東芝の危機が映す「日本的経営」の根本的弱点

終身雇用の派閥争いが閉塞感と危機を呼ぶ

利益率の低さは、東芝に限ったことではないが、日本企業全体の問題だ。日本企業の場合、ROE(自己資本利益率)の平均は全体で5.3%(経済産業省「持続的成長への競争力とインセンティブ」、以下同)しかない。対して、米国企業の平均は22.6%、欧州でも15.0%。日本企業の利益率の低さが際立つ。

その原因はなかなか難しいのだが、バブルが崩壊して以降、日本企業はあらゆるジャンルにビジネスの可能性を求めて拡大戦略を取った。問題は、それらの新しいビジネスが悪化したときに、いかに素早く撤退できるかだ。海外、特に米国企業などはその意思決定が速い。

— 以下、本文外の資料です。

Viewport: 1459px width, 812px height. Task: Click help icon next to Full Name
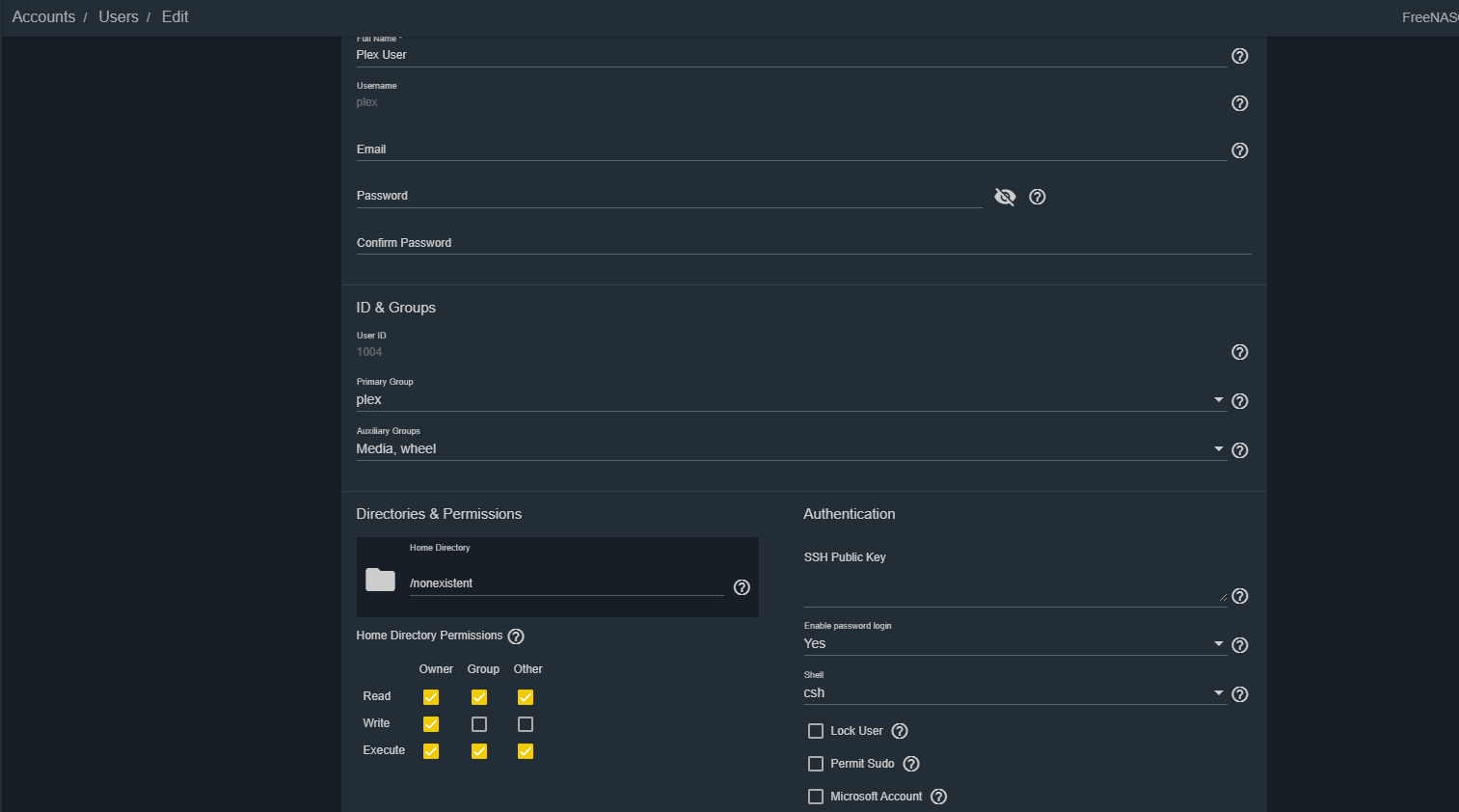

その点、日本企業はメンツなどにこだわって撤退の意思決定が遅い。その中には社内の敵対する派閥に対するメンツが優先するケースもあるようだ。

派閥争いがもたらすもの

意思決定が遅い説明になるかどうかはわからないが、もう1つ、日本企業の弱点といわれるのが、大半の日本企業がいまだに採用している終身雇用制の問題だ。新卒で一括採用して、その後1社だけに在籍して、最終的には社長にまで上り詰める。そこで起きることの1つが派閥争いだ。

出世ができるかどうかの判断は、実績を残すのが理想だが、勝ち組派閥の一員であった場合も少なくない。負け組派閥の中に有能な人材がいたとしても、淘汰されるケースがある。そして、よく指摘されることだが、派閥の中でトップの言うことを聞くだけの「イエスマン」だけが生き残って社長に上り詰めるケースが少なくないことだ。

東芝と同様に巨額の最終赤字に苦しんだ日立は、その立て直し役として白羽の矢を立てたのが、当時子会社にいた川村隆前会長だった。「外」にいた川村氏は日立の弱点がよく見えたといわれる。半導体やテレビなどのメイン事業を思い切って切り離すことで立ち直りに成功した。東芝も、本来であれば同じような時期に改革に取り組むべきだったのかもしれない。

東芝の経営陣といえば、不適切決算を機会に西田厚聰、佐々木則夫、田中久雄の3歴代社長に対して、東芝側が損害賠償を求めて訴えているが、「イエスマン」がトップに立つと、突然「ワンマン」に代わる傾向が強いのかもしれない。

その結果、周囲は何も言えなくなって、意思決定が遅れる。それを阻止するのが、メディアなどの調査報道だが、日本ではメディアの力が弱い。

いずれにしても、これまでの日本企業は、時代の変化とともにさまざまな難局を経験してきた。総合家電などに絞っても、冒頭でも指摘した日立やソニー、オリンパスなどのケースが記憶に残る。アベノミクスが始まって以降、5年間でシャープ、東芝と経営危機が続いている。

そもそもアベノミクスとは、異次元の金融緩和であり、本来なら倒産するはずの企業も生き残って、ゾンビ企業が増えるのが自然だ。ところが、シャープや東芝といった上場企業などの場合、融資している銀行側の経営危機にもつながるため、そう簡単にはいかない。

今後、アベノミクスの金融緩和が縮小して、金融引き締めに動いていったとき、アベノミクスだから生き残ってきたゾンビ企業がどの程度現れてくるのか。東芝問題が氷山の一角でないことを祈るばかりだ。